Tom> So that basically opens the question of whether *any* window
Tom> function calculation can safely be pushed down to parallel
Tom> workers.

Grepping the spec for the phrase "possibly non-deterministic" is quite
enlightening. Leaving out non-determinisms caused by timezone or actual
volatility, leaving out cases of non-determinism that we'd call
"stable", and leaving out features like multisets that we don't support
at all, here's the list of interesting cases (comments after each quoted
paragraph are mine):

6.28 <value expression>

d) An <array value constructor by query>.

i.e. ARRAY(select)

o) An <aggregate function> that specifies MIN or MAX and that simply
contains a <value expression> whose declared type is based on a
character string type, user-defined type, or datetime with time
zone type.

i.e. MIN(x) is non-deterministic if "x" can have distinguishable values
that compare equal. PG doesn't have that for text or timestamptz, unlike
the spec, but it does for citext or other user-defined types.

q) An <array aggregate function>.

i.e. array_agg()

u) A <window function> that specifies ROW_NUMBER, FIRST_VALUE,
LAST_VALUE, NTH_VALUE, NTILE, LEAD, or LAG, or whose associated
<window specification> specifies ROWS.

This covers those cases where window functions don't treat peer rows
together.

7.6 <table reference>

27) A <table reference> is possibly non-deterministic if the simply
contained <table primary> or <joined table> is possibly
non-deterministic or if <sample clause> is specified.

i.e. TABLESAMPLE is non-deterministic

7.16 <query specification>

a) The <set quantifier> DISTINCT is specified and one of the columns
of T has a data type of character string, user-defined type, TIME
WITH TIME ZONE, or TIMESTAMP WITH TIME ZONE.

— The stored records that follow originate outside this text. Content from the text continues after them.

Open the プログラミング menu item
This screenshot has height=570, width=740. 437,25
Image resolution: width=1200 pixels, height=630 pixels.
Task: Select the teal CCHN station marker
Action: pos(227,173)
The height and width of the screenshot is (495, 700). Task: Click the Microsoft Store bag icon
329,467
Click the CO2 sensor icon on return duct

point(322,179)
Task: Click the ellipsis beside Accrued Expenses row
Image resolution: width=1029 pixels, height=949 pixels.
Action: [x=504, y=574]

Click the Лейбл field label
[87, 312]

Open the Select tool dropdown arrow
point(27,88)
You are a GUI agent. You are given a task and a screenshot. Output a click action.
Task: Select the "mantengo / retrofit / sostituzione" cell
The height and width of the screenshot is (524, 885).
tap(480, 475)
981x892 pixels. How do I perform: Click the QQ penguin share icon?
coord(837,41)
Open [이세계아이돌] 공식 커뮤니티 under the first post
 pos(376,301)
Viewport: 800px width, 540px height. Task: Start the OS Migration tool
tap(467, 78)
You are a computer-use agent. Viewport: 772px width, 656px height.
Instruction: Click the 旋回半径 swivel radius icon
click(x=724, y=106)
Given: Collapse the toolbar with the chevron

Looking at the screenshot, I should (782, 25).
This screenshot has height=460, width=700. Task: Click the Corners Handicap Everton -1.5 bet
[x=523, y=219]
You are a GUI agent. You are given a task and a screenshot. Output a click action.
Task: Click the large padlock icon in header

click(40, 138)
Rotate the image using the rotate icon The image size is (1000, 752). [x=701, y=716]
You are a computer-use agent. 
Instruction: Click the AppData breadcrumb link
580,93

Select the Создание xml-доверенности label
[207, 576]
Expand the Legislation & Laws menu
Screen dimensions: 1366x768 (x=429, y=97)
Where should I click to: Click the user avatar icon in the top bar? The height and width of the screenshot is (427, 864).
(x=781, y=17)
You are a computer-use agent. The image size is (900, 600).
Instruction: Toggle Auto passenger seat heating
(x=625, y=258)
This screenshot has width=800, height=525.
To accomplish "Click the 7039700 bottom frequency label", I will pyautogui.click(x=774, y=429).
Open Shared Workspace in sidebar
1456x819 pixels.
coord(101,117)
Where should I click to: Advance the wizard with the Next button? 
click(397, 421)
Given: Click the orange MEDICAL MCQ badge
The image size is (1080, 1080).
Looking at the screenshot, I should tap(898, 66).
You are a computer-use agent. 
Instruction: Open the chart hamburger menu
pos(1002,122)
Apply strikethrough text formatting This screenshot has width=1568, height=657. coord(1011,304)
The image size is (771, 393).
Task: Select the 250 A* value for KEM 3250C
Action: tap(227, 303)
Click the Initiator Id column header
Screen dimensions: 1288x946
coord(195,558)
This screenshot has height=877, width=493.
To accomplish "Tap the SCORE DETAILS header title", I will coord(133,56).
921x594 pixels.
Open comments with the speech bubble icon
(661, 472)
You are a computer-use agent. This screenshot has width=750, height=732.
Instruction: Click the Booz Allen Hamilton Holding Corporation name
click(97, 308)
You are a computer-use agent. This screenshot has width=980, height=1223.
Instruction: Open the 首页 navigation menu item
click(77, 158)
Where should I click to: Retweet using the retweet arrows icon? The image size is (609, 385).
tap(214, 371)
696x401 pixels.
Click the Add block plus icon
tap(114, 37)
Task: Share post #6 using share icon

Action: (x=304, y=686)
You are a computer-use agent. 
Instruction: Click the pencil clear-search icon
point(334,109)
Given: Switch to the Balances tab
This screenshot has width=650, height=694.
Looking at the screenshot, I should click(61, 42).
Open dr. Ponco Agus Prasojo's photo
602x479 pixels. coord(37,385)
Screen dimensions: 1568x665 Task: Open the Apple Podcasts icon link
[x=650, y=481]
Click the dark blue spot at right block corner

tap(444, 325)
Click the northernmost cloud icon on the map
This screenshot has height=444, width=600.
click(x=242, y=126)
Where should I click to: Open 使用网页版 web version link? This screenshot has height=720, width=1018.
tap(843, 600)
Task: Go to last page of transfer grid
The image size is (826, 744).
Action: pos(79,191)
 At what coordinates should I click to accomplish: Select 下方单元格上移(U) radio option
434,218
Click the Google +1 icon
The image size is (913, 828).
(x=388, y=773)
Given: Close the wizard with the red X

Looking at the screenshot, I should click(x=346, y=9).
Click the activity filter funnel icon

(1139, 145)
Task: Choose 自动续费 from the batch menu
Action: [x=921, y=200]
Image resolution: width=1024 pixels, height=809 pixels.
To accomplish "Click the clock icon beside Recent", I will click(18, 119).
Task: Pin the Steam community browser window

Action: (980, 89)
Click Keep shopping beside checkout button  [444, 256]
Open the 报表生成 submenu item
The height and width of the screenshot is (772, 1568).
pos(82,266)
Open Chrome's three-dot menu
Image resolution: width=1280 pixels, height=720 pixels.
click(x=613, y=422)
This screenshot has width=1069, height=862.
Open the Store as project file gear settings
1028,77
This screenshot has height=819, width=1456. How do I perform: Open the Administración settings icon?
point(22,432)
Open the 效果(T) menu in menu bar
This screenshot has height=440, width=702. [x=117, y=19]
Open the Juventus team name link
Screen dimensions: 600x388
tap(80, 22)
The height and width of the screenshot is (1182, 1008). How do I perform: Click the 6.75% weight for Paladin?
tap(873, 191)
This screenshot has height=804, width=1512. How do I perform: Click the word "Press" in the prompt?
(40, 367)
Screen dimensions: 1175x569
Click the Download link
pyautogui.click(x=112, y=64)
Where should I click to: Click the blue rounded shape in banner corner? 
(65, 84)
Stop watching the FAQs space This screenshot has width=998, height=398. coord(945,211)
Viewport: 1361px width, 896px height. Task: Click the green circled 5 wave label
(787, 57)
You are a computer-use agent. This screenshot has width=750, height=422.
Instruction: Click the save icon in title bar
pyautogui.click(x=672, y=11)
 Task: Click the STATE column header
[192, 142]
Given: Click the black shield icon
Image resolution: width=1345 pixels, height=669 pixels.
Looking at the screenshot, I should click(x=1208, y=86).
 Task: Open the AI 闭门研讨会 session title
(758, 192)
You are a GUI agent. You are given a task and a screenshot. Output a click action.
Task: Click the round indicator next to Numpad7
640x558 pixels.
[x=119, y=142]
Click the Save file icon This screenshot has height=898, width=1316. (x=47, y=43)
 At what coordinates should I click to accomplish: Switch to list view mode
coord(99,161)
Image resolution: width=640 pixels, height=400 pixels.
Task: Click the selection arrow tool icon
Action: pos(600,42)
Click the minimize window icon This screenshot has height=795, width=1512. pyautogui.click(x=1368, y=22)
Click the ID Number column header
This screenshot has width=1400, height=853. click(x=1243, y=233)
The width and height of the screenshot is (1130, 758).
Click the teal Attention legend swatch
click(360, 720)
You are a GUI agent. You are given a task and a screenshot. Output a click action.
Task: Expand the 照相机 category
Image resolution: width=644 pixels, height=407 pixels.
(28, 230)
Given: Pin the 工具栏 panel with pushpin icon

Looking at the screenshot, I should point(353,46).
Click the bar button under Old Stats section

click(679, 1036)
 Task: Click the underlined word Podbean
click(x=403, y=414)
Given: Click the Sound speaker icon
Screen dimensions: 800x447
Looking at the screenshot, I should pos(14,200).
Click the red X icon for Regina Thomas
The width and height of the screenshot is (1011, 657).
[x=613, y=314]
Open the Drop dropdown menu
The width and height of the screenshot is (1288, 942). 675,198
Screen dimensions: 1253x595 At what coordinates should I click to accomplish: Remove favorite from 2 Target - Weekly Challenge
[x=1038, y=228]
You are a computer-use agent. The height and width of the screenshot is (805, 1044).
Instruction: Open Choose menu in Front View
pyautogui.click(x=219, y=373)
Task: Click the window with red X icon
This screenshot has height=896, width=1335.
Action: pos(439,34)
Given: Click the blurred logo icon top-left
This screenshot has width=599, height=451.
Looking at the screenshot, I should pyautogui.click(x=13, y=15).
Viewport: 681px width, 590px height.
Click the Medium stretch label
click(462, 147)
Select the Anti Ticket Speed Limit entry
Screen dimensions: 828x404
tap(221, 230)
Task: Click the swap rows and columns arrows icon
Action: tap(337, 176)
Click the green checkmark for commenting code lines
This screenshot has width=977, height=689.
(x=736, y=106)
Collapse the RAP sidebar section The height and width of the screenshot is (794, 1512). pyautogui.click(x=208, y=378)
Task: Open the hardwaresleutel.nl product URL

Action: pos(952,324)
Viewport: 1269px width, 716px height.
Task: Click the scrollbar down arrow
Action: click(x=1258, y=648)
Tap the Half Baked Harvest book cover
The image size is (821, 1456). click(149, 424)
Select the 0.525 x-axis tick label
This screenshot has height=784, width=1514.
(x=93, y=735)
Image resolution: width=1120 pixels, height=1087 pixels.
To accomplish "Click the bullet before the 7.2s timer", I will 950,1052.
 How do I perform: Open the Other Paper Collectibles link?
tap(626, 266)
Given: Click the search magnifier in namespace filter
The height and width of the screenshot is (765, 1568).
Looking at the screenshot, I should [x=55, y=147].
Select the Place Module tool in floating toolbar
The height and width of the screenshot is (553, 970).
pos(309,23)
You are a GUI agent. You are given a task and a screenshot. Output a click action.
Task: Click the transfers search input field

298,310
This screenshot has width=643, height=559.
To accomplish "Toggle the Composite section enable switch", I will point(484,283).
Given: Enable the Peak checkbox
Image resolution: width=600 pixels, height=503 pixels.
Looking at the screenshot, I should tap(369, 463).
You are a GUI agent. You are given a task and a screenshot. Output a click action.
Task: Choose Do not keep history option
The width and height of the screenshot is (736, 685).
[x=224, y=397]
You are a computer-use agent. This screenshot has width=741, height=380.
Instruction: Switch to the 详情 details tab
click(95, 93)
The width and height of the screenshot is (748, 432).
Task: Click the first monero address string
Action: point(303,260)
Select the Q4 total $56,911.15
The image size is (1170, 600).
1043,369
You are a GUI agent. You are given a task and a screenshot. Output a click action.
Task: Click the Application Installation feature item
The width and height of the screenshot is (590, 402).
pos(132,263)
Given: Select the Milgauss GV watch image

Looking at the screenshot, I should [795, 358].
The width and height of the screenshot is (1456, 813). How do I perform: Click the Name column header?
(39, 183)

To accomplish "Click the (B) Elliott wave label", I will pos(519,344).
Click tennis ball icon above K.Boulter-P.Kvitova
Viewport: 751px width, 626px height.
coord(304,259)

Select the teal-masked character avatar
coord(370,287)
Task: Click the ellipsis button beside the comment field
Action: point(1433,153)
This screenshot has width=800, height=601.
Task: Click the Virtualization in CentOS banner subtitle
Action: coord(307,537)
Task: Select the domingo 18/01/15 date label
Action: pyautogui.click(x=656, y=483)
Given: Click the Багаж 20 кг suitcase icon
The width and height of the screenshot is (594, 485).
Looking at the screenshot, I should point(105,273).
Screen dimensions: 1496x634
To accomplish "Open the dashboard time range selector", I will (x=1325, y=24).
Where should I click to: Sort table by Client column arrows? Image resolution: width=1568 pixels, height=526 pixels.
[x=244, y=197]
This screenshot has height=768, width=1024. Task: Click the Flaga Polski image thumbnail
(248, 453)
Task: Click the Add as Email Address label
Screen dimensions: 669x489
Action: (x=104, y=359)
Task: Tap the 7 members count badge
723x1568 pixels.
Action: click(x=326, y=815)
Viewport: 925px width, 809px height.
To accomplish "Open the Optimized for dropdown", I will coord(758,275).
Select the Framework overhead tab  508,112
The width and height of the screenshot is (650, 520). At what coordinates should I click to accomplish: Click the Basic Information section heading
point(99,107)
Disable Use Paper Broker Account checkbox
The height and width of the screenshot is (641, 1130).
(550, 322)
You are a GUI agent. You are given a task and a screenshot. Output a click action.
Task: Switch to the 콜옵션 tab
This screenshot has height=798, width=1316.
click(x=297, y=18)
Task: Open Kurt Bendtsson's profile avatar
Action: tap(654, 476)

c) The <select list>, <having clause>, or <window clause> contains a
reference to a column C of T that has a data type of character
string, user-defined type, TIME WITH TIME ZONE, or TIMESTAMP WITH
TIME ZONE, and the functional dependency G C, where G is the set
consisting of the grouping columns of T, holds in T.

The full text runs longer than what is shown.